**TRY IT:** Continue the passage below on converting fibroblasts into muscle cells with MyoD for heart failure therapy, picking up after its final sentence.

Cellular loss and scar formation due to myocardial infarction are the main factors influencing heart function and they are the pathological basis of refractory heart failure and even death. Drug therapy, intervention therapy and surgery can ameliorate myocardial ischemia and the symptoms of heart failure, but these approaches are unable to regenerate infracted cardiomyocytes. It is desirable to find a new way to substitute the infracted cardiomyocytes and improve the heart function. Recently, with the rapid development of cellular biological engineering technique, it is becoming likely to use cell transplantation to improve heart function (15, 16). Given both cardiac muscle and skeletal muscle have similar contraction function and structure, cell transplantation might help the heart to regain or restore its function in heart failure or infarction. We propose that the transfection of MyoD into human fibroblast can induce fibroblast to become functional myocytes which can provide a novel approach to heart failure therapy.

Fibroblasts were adopted for cell transplantation due to their rich source and the ability to differentiate into myoblasts (13, 14). Thus, adequate available differentiated fibroblasts cells could be easily obtained, allowing us to overcome one of the major obstacles, namely, lack of the appropriate cell progenitors in cell transplantation. Moreover, those autologous differentiated fibroblasts will not induce transplant rejection when used for transplantation. MyoD is one of the key genes regulating muscle formation in the development of embryo (17). The role of MyoD in muscle formation lies in that its expression is a switch of other muscle formation related genes and is indispensable for the maintenance of muscle differentiation (18). Some studies have indicated that muscle formation could be started when the MyoD gene is transfected into non-muscle cells, in the mean time, expression of foreign MyoD gene could activate endogenous genes and promote muscle formation (19-21).

**DATASET EXTRACT:**

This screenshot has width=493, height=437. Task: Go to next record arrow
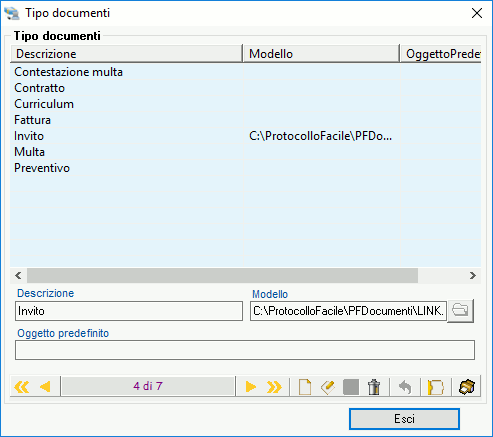point(250,387)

**EXPECTED ANSWER:**
Our research demonstrates that fibroblasts expressing stably MyoD show morphology and expression of down-stream muscle specific molecules, Desmin and α-actin, similar to myoblasts. It is likely that we have successfully induced rat fibroblasts to differentiate into myoblasts using a Lentiviral expression system. However, it is also important to enhance the functional integration of transplanted cells and host cardiomyocytes which is still another critical problem in cellular transplant cardiomyoplasty. According to previous reports, the functional integration is dependent on the intercellular GJIC (gap junctional intercellular communication) formation between transplanted cells and host cardiomyocytes, which is necessary for the synchronous contraction (22). Connexin 43, one of the most important proteins in the gap junction, has been proved to be closely related to GJIC formation among myocardial cells (23). The research of Suzuki et al. indicated that the Cx43-overexpressing skeletal myoblast cell lines resulted in improved formation of functional intercellular gap junctions. They also found Cx43 could promote differentiation of myoblast (24). However, our research shows that Cx43 introduction alone cannot induce fibroblasts to differentiate into myoblasts. Cx43 does not affect the functional effect of MyoD on myoblast differentiation. It is noted that Cx43 might affect the proliferative capacity of the transfected cells due to its role as the functional regulator of GJIC. However, Cx43 could also regulate the proliferation of cells in a GJIC independent way (25). In addition, we have found traceable expression of Cx43 in MyoD transfected myoblasts; however, whether Cx43 expression is induced directly by MyoD or through another pathway remains to be investigated.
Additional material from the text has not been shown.